Score : $900$ points

Problem Statement

Snuke found a blackboard with nothing written on it.

He will do $N$ operations on this blackboard. In the $i$-th operation, he chooses an integer between $1$ and $a_i$ (inclusive) and writes it on the blackboard.

After $N$ integers are written on the blackboard, Taro The First and Jiro The Second will play a game using it. In the game, the two alternately do the operation below, with Taro The First going first.

• Let $X$ be the largest integer written on the blackboard.- If $X=0$, the current player wins and the game ends.
• If $X=0$, the current player wins and the game ends.
• Choose an integer $m$ between $1$ and $X$ (inclusive).
• Replace each of the $N$ integers written on the blackboard with its remainder when divided by $m$.
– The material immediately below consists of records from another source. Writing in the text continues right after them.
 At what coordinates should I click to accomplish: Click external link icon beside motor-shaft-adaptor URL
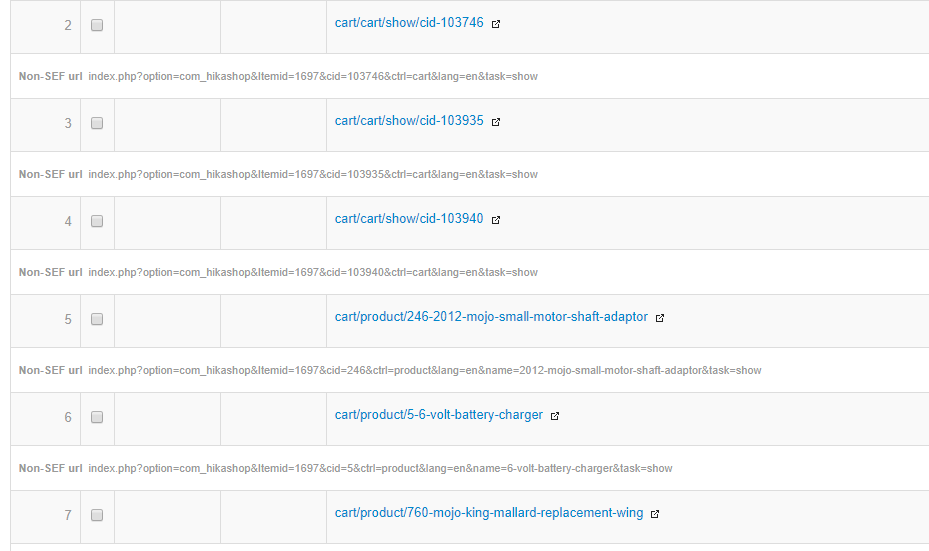660,318
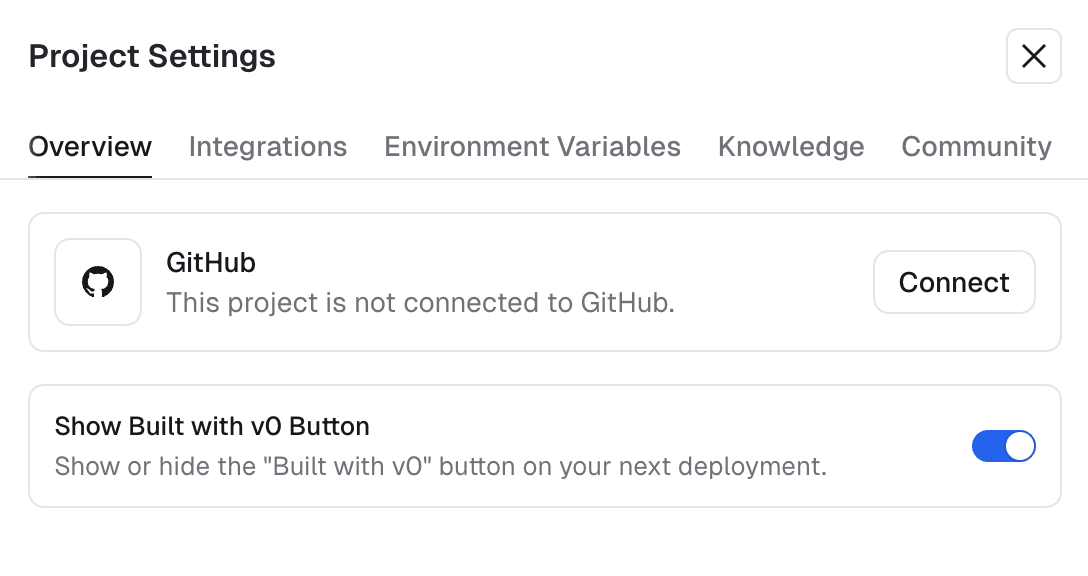1088x576 pixels.
Task: Select the Knowledge tab
Action: coord(791,146)
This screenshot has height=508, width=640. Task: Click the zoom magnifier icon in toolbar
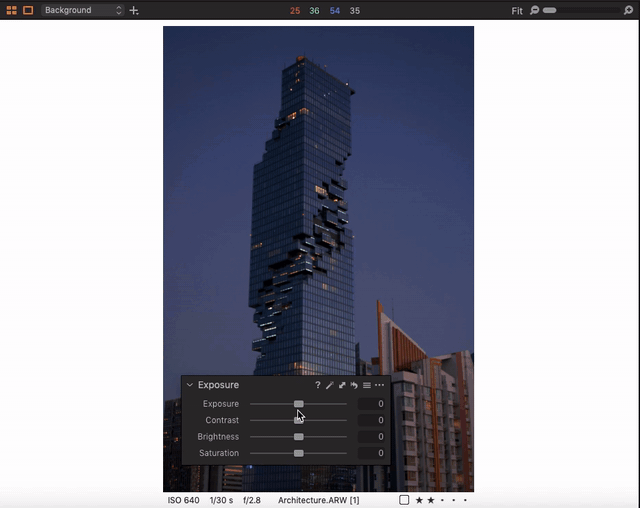tap(535, 10)
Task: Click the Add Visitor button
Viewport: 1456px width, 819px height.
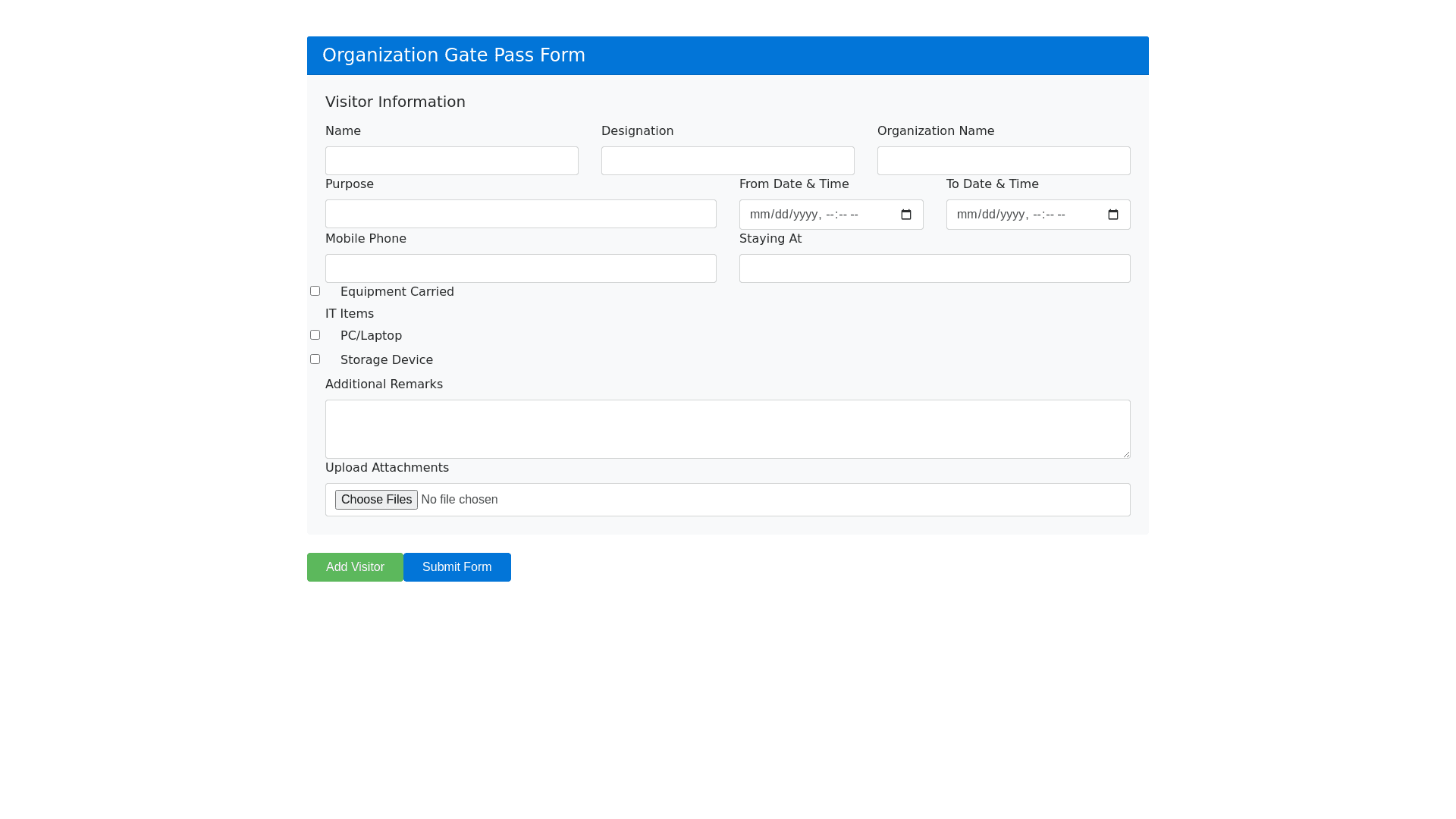Action: click(x=355, y=567)
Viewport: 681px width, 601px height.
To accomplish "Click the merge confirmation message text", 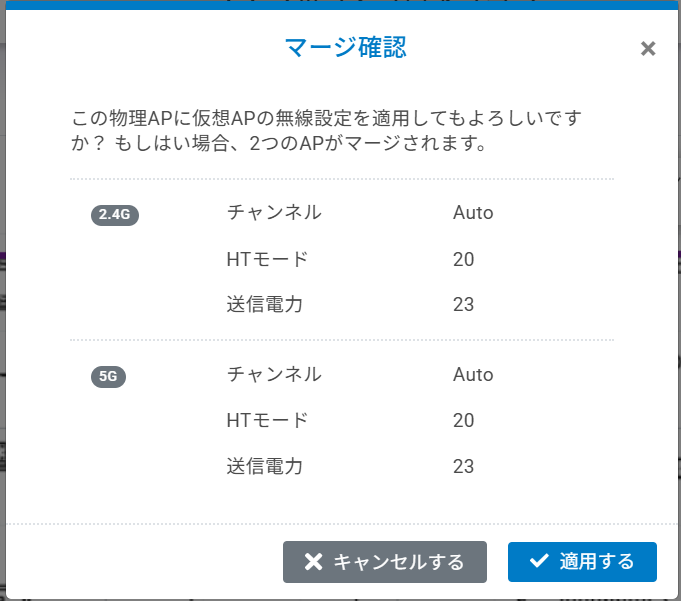I will coord(326,131).
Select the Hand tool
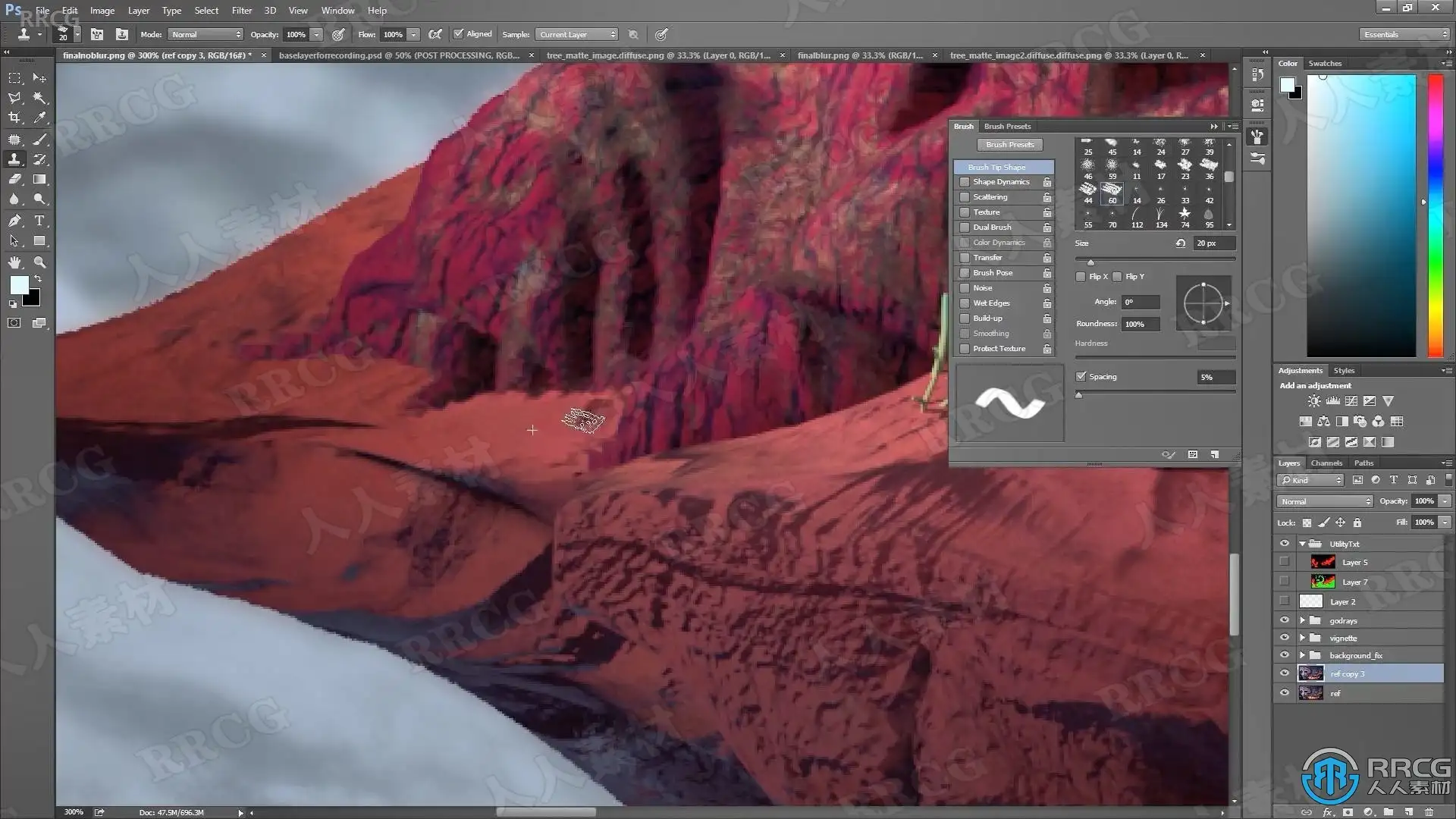The image size is (1456, 819). click(14, 262)
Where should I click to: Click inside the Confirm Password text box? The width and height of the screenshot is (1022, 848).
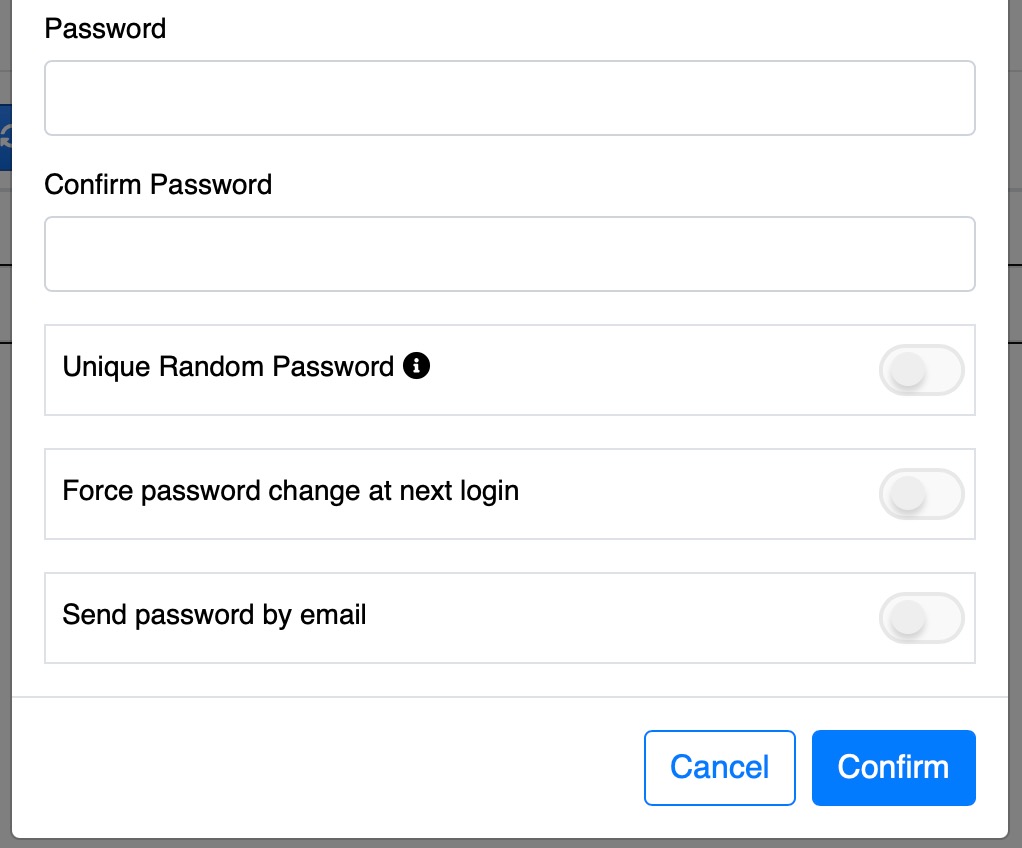pos(510,254)
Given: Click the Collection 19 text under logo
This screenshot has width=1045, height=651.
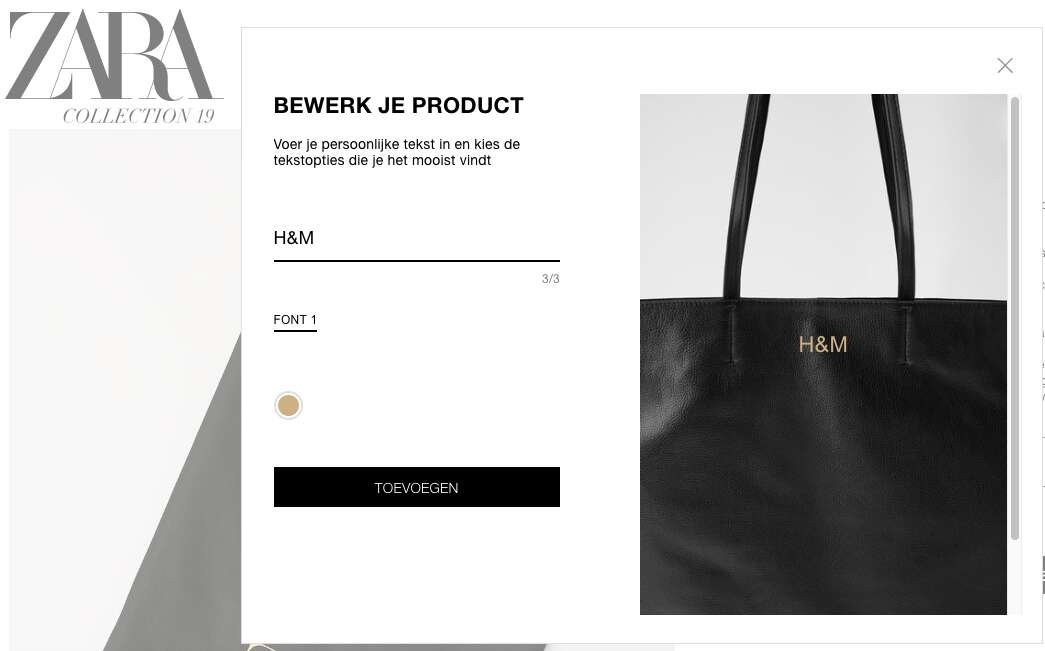Looking at the screenshot, I should click(x=139, y=116).
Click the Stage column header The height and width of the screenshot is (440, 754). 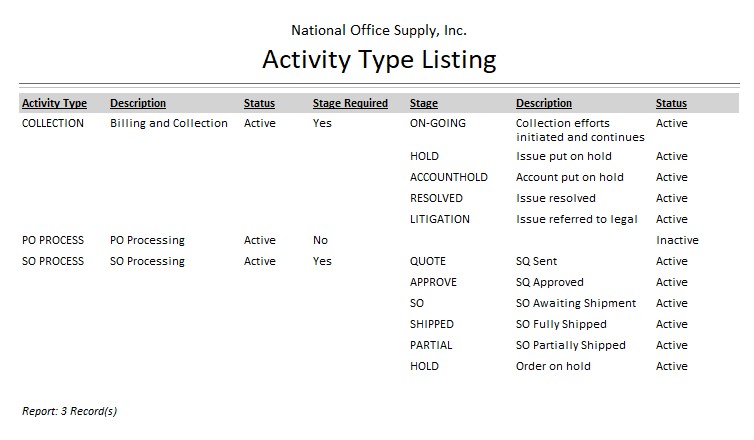tap(424, 103)
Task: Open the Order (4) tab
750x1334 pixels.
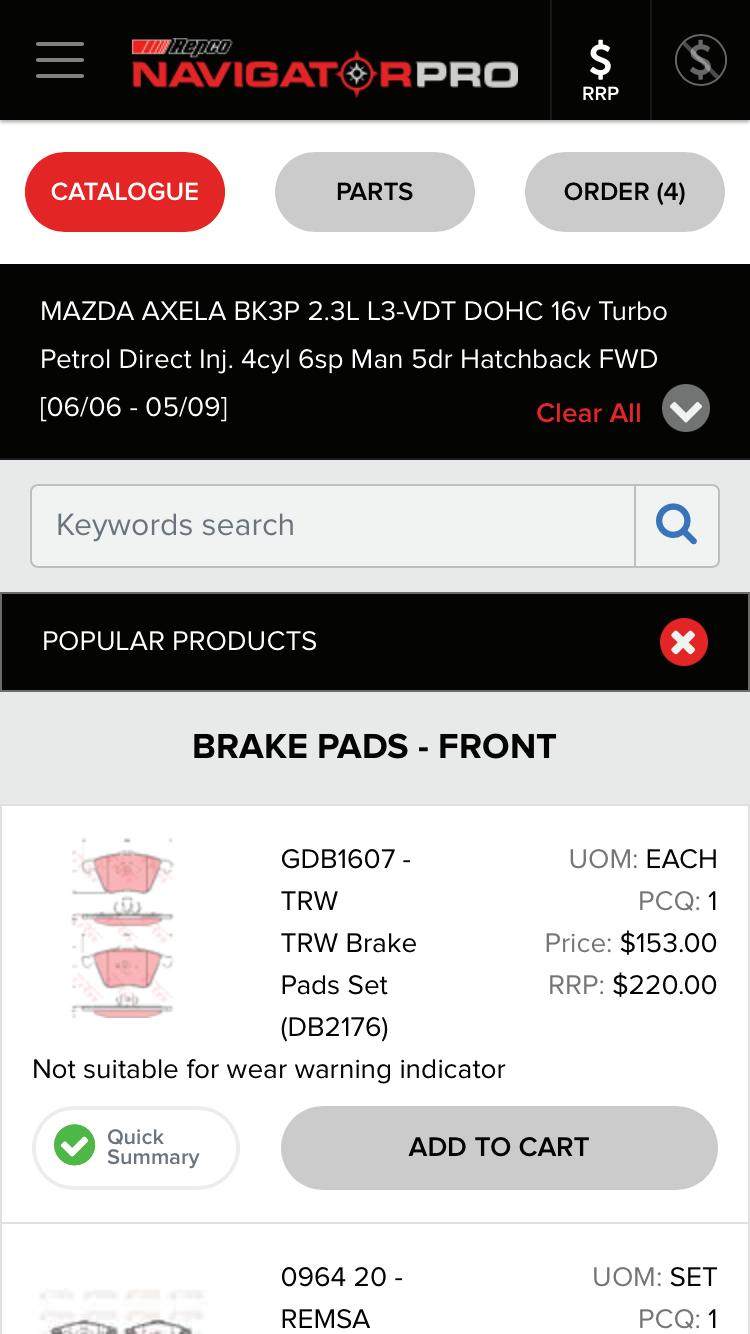Action: click(624, 192)
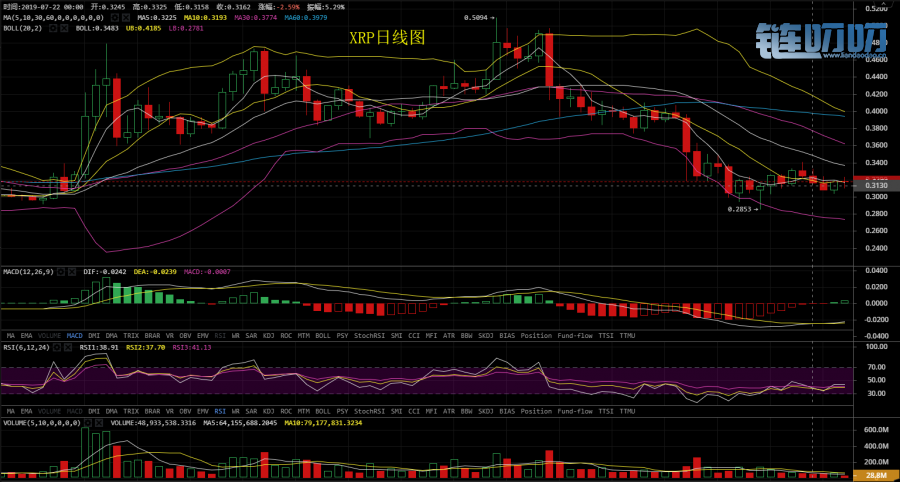
Task: Switch to StochRSI tab below the RSI chart
Action: point(371,411)
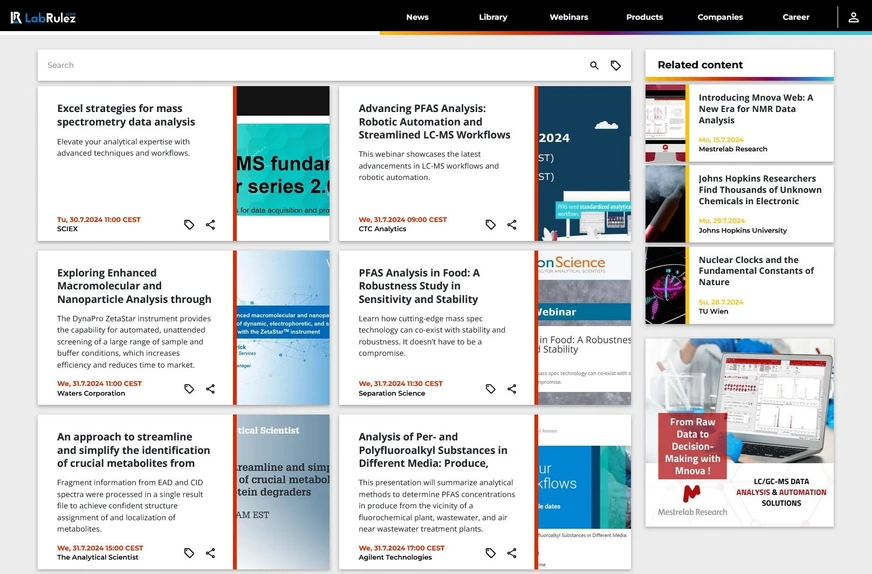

There are $\prod_{i=1}^{N}a_i$ ways for Snuke to write numbers on the blackboard. Find the number of ways among them that will result in Taro The First's win if both players play optimally, modulo $998244353$.

Constraints

• All values in input are integers.
• $1 \leq N \leq 200$
• $1 \leq a_i \leq 200$

Input

Input is given from Standard Input in the following format:

$N$

$a_1$ $a_2$ $\cdots$ $a_N$

Output

Print the number of ways to write integers that will result in Taro The First's win if both players play optimally, modulo $998244353$.

1
3

1

• Taro The First will win only if Snuke writes $3$.
• Otherwise, Taro The First can only play a move that makes the integer on the blackboard $0$.

2
5 10

47

20
200 200 200 200 200 200 200 200 200 200 200 200 200 200 200 200 200 200 200 200

273710435

• Be sure to find the count modulo $998244353$.